Home » Uncategorized » What You Want Is In The Limo (a Review)

What You Want Is In The Limo (a Review)

limo

Michael Walker has captured the exuberant excess that defined rock and rock decadence of the 1970s.  He makes the argument that 1973 was the year that these excesses completely overcame and destroyed the  ’60s peace/love era once and for all.

To illustrate this, Walker examines the 1973 big budget tours of three powerhouse bands: Alice Cooper, Led Zeppelin and the Who. All three came out with albums in 1973 that were watershed moments in their careers. 

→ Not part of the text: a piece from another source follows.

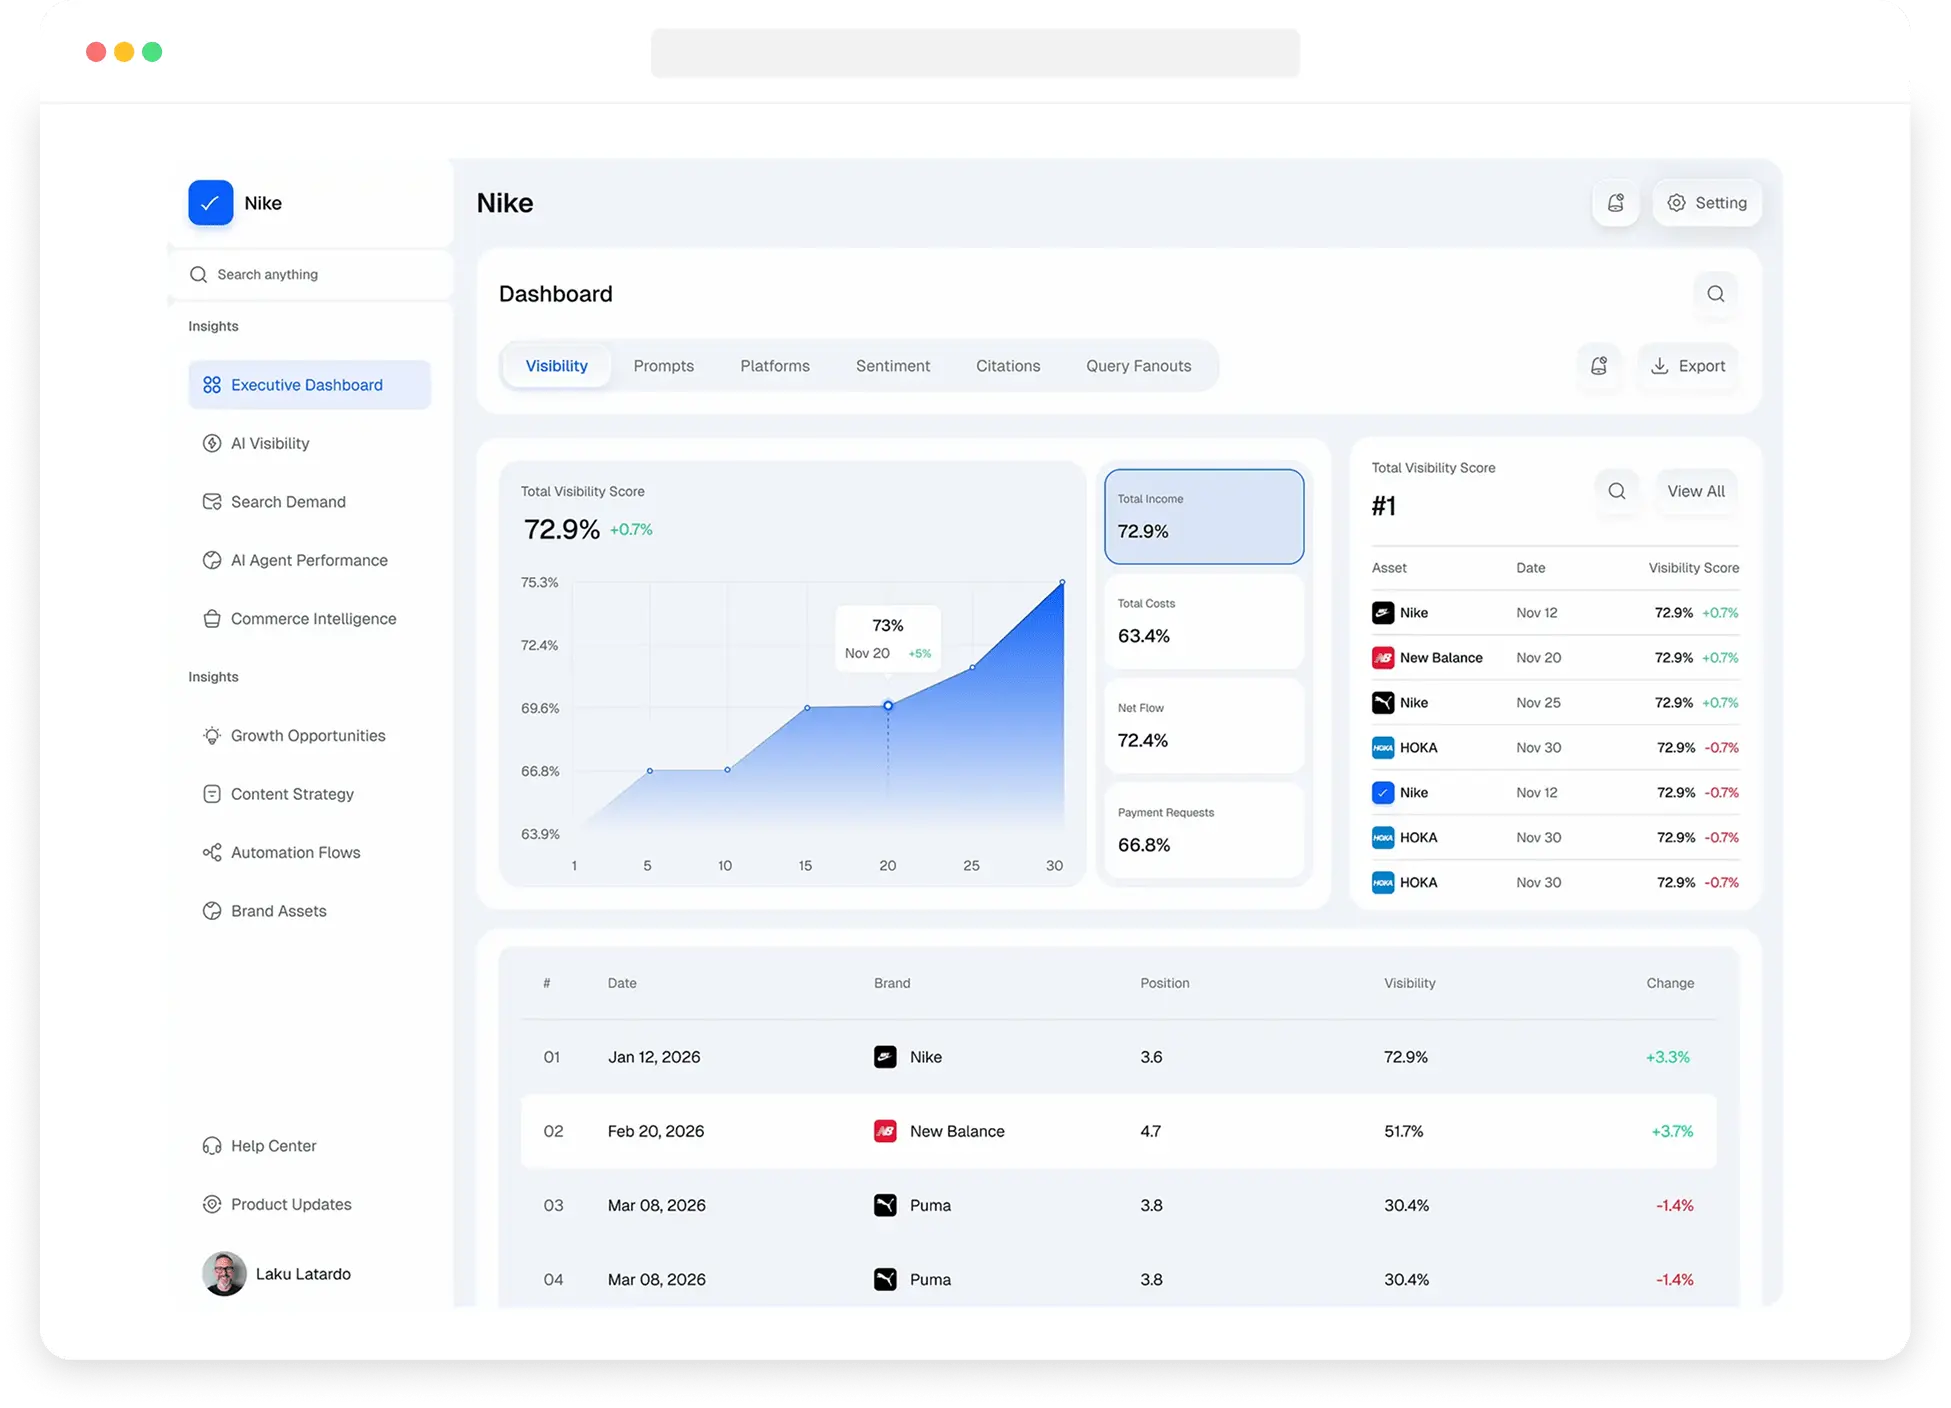Click the bell icon next to Export

pos(1599,366)
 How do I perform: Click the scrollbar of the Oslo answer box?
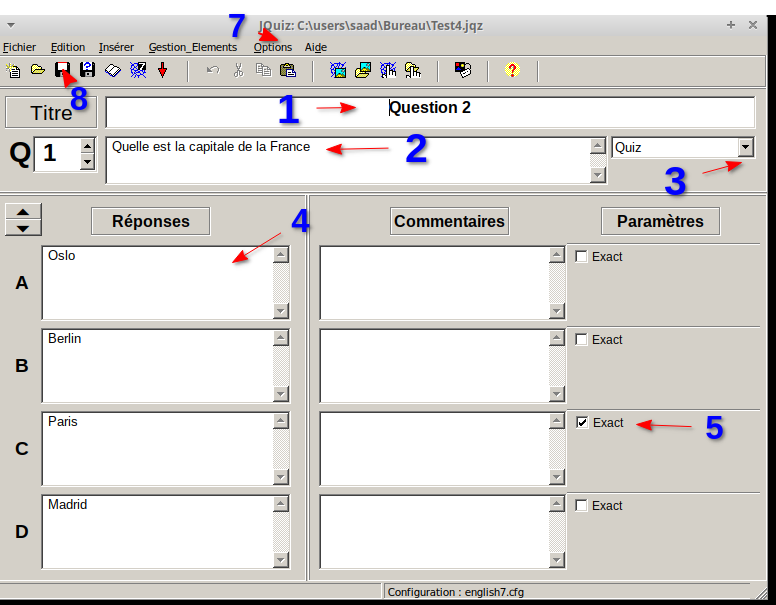(x=281, y=283)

  • Billion Dollar Babies  launched Alice Cooper into the status of superstars and their subsequent tour changed live rock and roll forever.  
  • Led Zeppelin cemented their throne as the world’s greatest band while capturing America while supporting their new LP, Houses of the Holy.  
  • The Who was touring to support Pete Townshend’s ambitious Quadrophenia album/rock opera to mixed results.

So many of rock and roll’s touring stereotypes have their roots from those three tours – trashing of hotel rooms, back stage sex /drug parties, chartered jets, massive, elaborate stage shows, strong-arm tactics by managers versus promoters. Pete Townsend and Roger Daltry coming to blows backstage over the set list, Alice Cooper drinking a case of beer (American only, please) every day, followed by two bottles of Seagram’s VO each evening, Led Zeppelin’s ravaging of hundreds of under-aged girls across America … 

Other than Walker’s tendency to namedrop a bit too often, this is an immensely enjoyable read. It gives you a front row seat of the debauchery – backstage, on the plane and the bus, and in the hotel rooms.

My favorite tidbit concerns Glenn Buxton (guitar player for Alice Cooper). The 1973 tour ended the band – seventy dates in 90 days – while Cooper himself continued on as a solo artist. Buxton, the creator of the opening riff of Cooper’s massive hit, “School’s Out,” died in 1997 and his headstone contains a musical bar on which the guitar riff is engraved. A fitting memorial for a musician.